## TASK DIRECTIONS:
Every line of the entries below from the one containing "The image size is (1536, 784)." to the one containing "Open the Memberships dashboard", both ends included, must be written out exactly. No other line belongs in the answer.
Top of GIVEN RECORDS
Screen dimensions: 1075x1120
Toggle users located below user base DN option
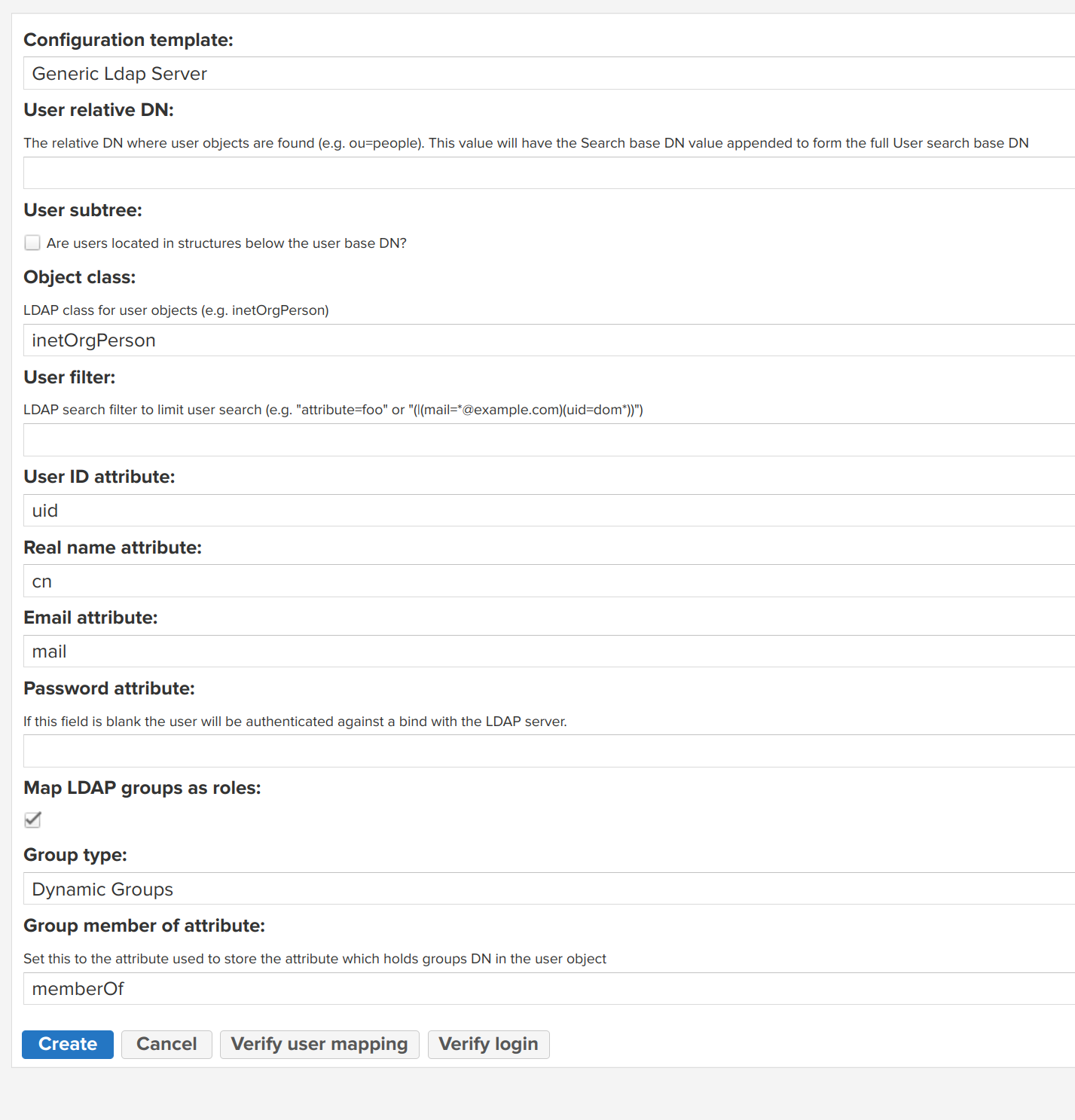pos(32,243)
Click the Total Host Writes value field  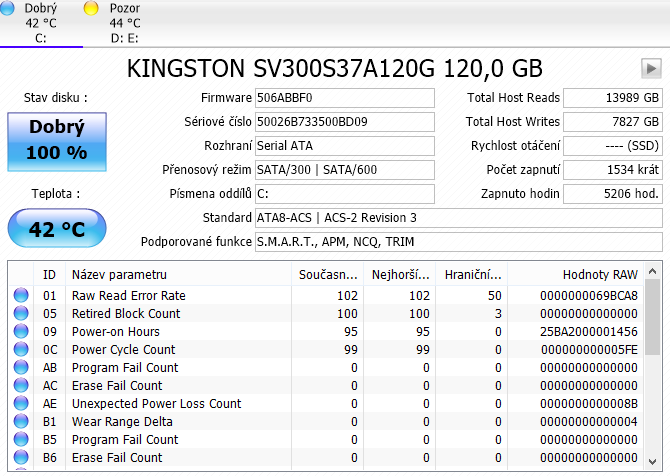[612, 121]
Bottom of GIVEN RECORDS
Top of GIVEN RECORDS
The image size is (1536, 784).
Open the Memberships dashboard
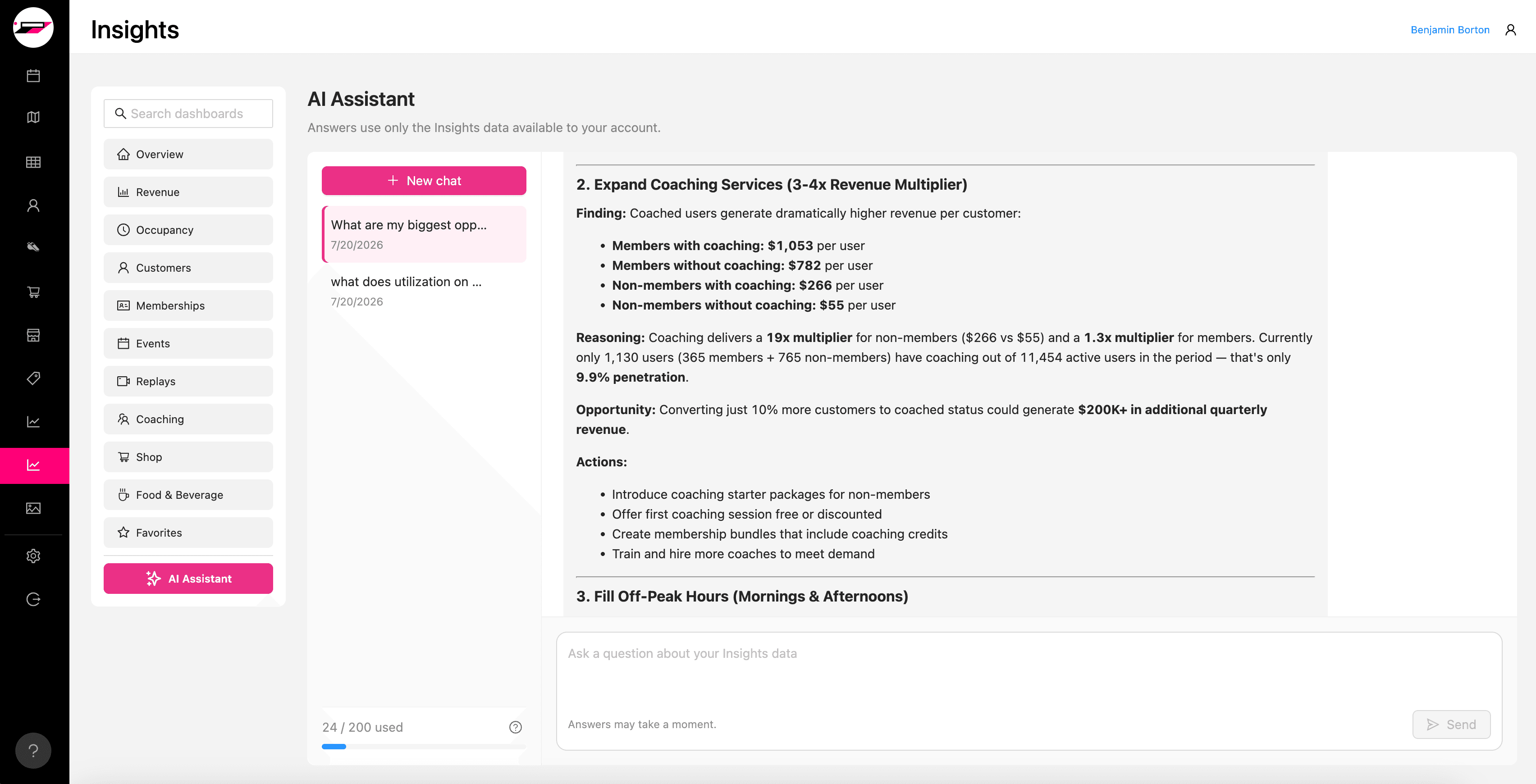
Bottom of GIVEN RECORDS
## WRITTEN ANSWER:
The image size is (1536, 784).
Open the Memberships dashboard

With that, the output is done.